Saved data entries
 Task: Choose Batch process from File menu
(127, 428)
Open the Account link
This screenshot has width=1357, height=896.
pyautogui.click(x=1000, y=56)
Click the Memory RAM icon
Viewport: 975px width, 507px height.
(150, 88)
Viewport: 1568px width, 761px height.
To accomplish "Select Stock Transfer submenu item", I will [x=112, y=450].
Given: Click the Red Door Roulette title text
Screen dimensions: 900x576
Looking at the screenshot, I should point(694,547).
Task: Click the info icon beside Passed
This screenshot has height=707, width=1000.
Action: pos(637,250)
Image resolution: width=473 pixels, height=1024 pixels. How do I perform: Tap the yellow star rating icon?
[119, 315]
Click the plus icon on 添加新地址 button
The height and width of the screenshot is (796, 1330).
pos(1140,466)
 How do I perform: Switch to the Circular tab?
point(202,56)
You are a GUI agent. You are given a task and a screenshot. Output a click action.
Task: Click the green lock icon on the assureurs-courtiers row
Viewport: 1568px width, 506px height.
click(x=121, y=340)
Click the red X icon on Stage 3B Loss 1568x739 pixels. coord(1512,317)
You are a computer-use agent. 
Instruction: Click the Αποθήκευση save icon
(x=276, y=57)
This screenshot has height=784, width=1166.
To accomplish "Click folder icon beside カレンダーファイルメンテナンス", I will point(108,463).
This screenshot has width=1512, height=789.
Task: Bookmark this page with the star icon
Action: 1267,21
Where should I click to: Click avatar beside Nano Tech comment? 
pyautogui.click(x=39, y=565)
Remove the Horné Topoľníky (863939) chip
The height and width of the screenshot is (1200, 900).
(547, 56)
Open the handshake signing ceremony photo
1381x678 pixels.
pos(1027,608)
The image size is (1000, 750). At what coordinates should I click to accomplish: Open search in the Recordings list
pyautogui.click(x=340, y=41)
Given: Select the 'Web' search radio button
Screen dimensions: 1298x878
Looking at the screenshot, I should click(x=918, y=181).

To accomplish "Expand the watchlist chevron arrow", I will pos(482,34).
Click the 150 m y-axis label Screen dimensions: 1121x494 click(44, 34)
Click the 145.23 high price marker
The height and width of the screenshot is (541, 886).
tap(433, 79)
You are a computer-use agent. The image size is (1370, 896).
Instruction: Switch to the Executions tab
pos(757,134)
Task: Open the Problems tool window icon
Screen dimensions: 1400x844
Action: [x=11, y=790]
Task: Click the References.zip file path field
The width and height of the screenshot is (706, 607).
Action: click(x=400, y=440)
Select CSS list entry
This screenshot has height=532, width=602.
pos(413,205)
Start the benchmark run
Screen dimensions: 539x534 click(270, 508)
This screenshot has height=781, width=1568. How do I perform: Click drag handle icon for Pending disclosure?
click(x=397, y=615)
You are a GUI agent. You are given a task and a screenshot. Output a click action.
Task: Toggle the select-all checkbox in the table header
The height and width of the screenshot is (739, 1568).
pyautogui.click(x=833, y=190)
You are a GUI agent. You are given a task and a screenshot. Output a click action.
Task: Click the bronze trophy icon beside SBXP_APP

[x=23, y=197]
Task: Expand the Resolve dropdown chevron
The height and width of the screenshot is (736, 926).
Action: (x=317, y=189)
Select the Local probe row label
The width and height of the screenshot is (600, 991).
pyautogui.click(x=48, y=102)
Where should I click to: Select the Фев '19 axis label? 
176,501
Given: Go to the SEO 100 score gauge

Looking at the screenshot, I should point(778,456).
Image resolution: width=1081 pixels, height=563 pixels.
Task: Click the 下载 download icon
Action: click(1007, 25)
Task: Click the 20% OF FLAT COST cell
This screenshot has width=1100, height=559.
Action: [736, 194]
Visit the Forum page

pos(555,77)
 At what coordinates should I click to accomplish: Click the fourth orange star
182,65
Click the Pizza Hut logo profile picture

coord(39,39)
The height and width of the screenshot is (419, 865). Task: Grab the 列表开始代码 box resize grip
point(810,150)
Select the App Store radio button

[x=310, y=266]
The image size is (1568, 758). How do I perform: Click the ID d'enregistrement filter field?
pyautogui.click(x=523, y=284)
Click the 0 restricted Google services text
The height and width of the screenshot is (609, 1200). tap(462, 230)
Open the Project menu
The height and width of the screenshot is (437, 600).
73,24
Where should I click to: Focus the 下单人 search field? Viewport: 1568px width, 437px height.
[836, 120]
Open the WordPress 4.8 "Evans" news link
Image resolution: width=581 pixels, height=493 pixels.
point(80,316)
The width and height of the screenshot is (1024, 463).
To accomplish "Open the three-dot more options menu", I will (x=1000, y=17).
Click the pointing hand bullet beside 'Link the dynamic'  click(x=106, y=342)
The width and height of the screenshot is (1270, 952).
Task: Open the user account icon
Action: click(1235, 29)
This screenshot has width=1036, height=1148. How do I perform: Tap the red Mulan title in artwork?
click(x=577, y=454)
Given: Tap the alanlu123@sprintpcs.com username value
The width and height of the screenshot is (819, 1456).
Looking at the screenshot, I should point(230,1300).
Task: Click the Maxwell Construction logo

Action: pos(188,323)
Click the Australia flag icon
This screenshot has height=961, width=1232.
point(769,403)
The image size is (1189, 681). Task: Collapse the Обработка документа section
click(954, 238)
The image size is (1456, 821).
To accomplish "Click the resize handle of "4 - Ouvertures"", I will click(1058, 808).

Aim of the exercise
Where the word "chevron" shows up in a line of the records above, count that line; then give the count by itself.

Exercise output
2